Ahok Memutuskan Maju Lewat Parpol, Sejuta KTP Dianggap “Hangus”

berita, berita harian, berita terkini, berita terbaru, berita hari ini, berita indonesia, berita terpopuler, info terkini, info artis, berita artis, berita popular, info terpercaya, info berita, berita unik, liputan khusus, Kesehatan

Golkar resmi mendukung Ahok lewat Parpol, bagaimana nasib Teman Ahok ?

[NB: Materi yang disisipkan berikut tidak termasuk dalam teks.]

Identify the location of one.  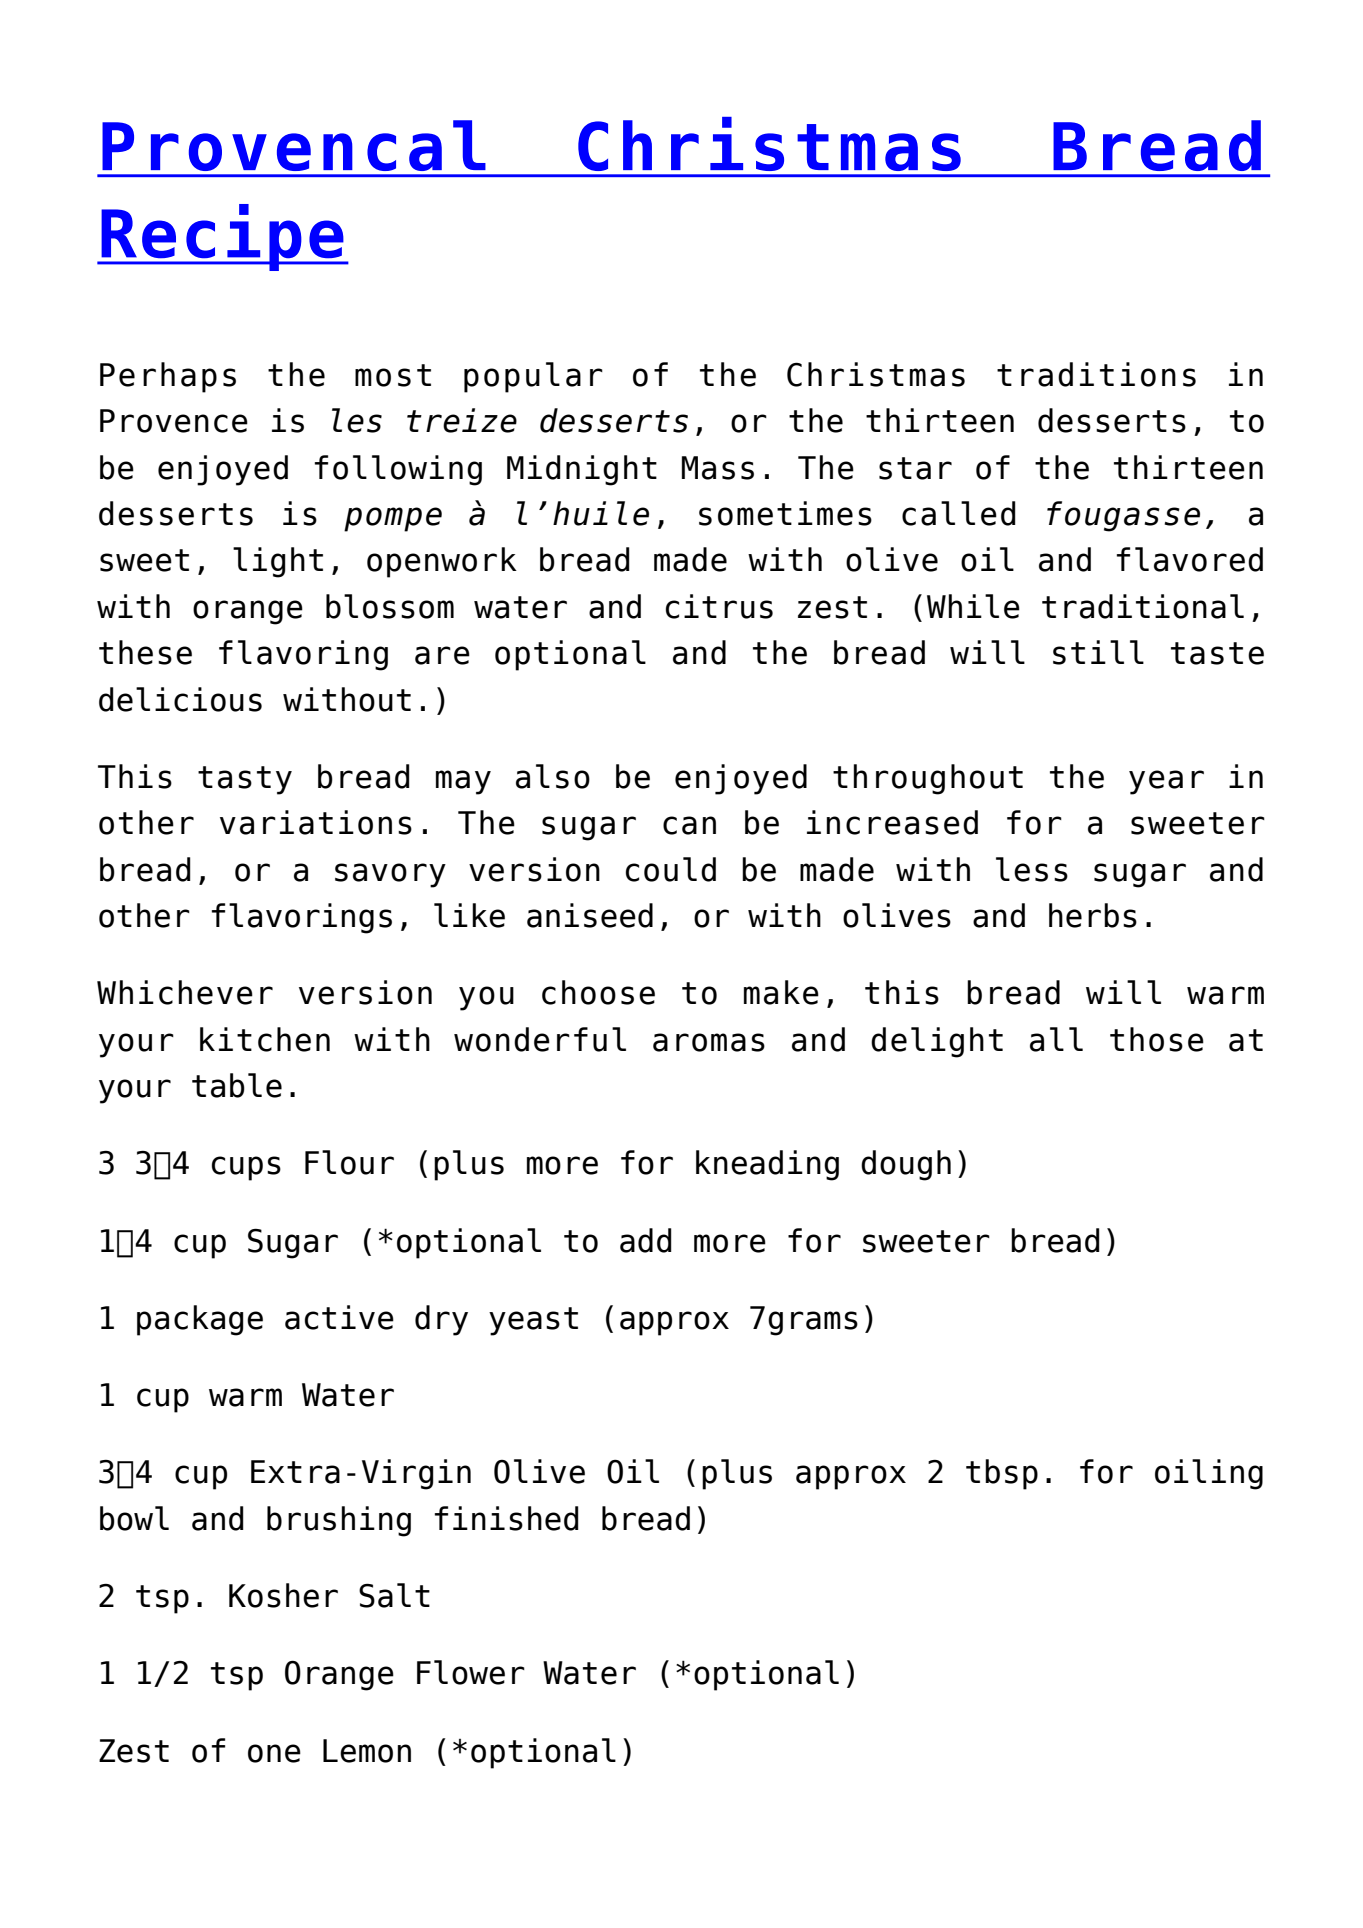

berita, berita harian, berita terkini, berita terbaru, berita hari ini, berita indonesia, berita terpopuler, info terkini, info artis, berita artis, berita popular, info terpercaya, info berita, berita unik, liputan khusus, Kesehatan

Ahok bersama Parpol maju Pilgub DKI 2017

M11News – Akhirnya Gubernur DKI Basuki Tjahaja Purnama yang sering kita sebut Ahok telah memutuskan untuk maju Pilgub DKI 2017 nanti melalui jalur Parpol. Dengan disaksikan relawan Teman Ahok dan partai pendukung Golkar, Nasdem dan Hanura beliau mengambil keputusan untuk menggandeng Parpol.

Dengan keputusan yang diambil Ahok, berarti satu juta fotokopi KTP yang selama 4 bulan sudah dikumpulkan oleh Teman Ahok sia-sia atau bisa disebut juga “HANGUS”

Sebelumnya beberapa politikus sudah bisa membaca prediksi, kalau Ahok nantinya akan meninggalkan jalur independen, walaupun dalam beberapa kesempatan Ahok sempat mengaku siap jika ia harus maju melalui jalur independen.

Amalia Ayuningtyas sebagai juru bicara Teman Ahok juga sudah menegaskan kalau Ahok akan maju bersama Parpol. Amalia menjelaskan awal mula pembentukan organisasi independen ini dengan tujuan agar Ahok bisa maju dalam Pilgub, karena keadaan saat itu Teman Ahok merasa tidak ada partai politik yang mau mendukung Ahok untuk maju ke Pilgub berikutnya.

Dengan adanya Teman Ahok juga sebagai kendaraan alternatif, apalagi saat ini parpol sepertinya sulit untuk mendengarkan suara rakyat yang meminta supaya Ahok bisa maju kembali melanjutkan menjadi Gubernur DKI.

Jadi menurut berita terbaru Teman Ahok, tujuan utama mereka adalah menunjukan pada setiap partai politik, seandainya parpol tidak mendengarkan suara masyarakat, maka mereka tetap bisa bergerak sendiri melalui jalur perseorangan dimana jalur ini dianggap sah dan diakui oleh konstitusi.